Security Bytes

Apr 3 2012   5:57PM GMT

Mobile protection: Do you need mobile device management software?

Robert Westervelt Robert Westervelt Profile: Robert Westervelt


ORLANDO – If you’re currently evaluating mobile device management software you may want to stop and instead conduct a thorough assessment to figure out your exact requirements before making that investment. In fact, two security experts at the 2012 InfoSec World Conference and Expo here in Orlando say some enterprises may not have an immediate need to buy a mobile device management (MDM) platform. In-house capabilities, such as Microsoft Exchange Active Sync (EAS), provide a foundation for mobile device protection and can already use certain Apple iOS and Google Android device security features.

There’s a trade-off, explained Lisa Phifer, owner and consultant of Core Competence Inc. EAS is severely limited in the control it provides to employee-owned devices. If all the organization needs is to enforce password and PIN length and have remote wipe capabilities for iOS devices, it works. Android capabilities are even more restricted, Phifer said. Depending on the Android firmware version and the carrier limitations placed on devices, companies may have the ability to use EAS for remote wipe, resetting the device to the factory default condition and enforcing the use of a device password.

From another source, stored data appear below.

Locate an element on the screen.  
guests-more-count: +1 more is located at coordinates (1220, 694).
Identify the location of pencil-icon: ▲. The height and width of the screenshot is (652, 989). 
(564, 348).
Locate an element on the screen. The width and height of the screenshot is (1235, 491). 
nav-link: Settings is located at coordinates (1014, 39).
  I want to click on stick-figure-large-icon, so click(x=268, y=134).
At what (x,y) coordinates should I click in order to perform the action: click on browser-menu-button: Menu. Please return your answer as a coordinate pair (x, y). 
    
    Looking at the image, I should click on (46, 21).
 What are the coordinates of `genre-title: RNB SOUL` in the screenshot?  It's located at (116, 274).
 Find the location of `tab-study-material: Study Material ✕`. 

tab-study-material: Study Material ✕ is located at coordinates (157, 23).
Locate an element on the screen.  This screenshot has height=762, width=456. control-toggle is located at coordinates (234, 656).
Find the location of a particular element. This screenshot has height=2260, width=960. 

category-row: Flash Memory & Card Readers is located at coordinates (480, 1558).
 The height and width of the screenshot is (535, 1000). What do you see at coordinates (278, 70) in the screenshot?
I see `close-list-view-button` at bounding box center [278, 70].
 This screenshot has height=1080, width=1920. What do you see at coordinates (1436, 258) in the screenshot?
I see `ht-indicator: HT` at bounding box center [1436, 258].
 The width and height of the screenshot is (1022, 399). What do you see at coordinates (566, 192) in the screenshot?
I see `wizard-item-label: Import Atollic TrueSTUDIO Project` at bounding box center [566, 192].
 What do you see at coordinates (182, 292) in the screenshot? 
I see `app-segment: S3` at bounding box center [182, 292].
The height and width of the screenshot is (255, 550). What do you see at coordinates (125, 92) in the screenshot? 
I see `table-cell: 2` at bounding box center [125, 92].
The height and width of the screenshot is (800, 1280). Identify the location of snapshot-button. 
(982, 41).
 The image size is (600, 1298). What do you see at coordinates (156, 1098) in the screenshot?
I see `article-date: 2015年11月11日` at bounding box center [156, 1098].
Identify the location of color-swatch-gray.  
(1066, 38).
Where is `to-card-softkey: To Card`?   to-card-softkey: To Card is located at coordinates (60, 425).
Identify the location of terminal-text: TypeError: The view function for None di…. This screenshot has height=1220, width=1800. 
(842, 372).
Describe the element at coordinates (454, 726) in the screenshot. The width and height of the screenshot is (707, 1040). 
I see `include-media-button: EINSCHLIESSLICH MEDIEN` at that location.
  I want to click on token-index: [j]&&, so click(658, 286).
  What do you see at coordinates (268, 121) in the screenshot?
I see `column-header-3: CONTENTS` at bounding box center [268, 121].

During a session here in Orlando, Phifer and Diana Kelley, a consultant with Security Curve, demonstrated mobile device platforms from AirWatch and Fiberlink. The two platforms are one of dozens of mobile device management vendors vying for the attention of enterprises looking to gain visibility and control – some semblance of security to the whole bring your own device (BYOD) movement.

Kelley said early adopters of MDM platforms sometimes are convinced to buy and deploy it, but then suddenly realize they don’t know how to manage the tool or exactly what they want to get out of it. These enterprises sometimes lack any formal mobile device security policies or sometimes they’re mismatched, she said. Senior-level executives have few restrictions on their devices, while sales staff and other employees are given device limitations. Ultimately, an attacker will find a weakness, she said.

So what exactly are the benefits of an MDM platform? MDM tools can help bring those policy mismatches in line by managing what users require the most restrictions based on their role. They provide a common management umbrella for device diversity; they typically can embed additional security capabilities onto the device such as a third-party VPN, antimalware or a secure data container. They can also help monitor and enforce security policies – but those policies have to be well defined and communicated to employees, Kelley said. Let people know what the penalty is for violating that policy.

MDM platforms can also create a framework for the enterprise to provide troubleshoot, support and expense management capabilities. Self-service portals controlled by the enterprise enable employees to use certain trusted apps.

I think Phifer summed up mobile security well: It’s about managing the corporate assets on the device, not necessarily the device itself.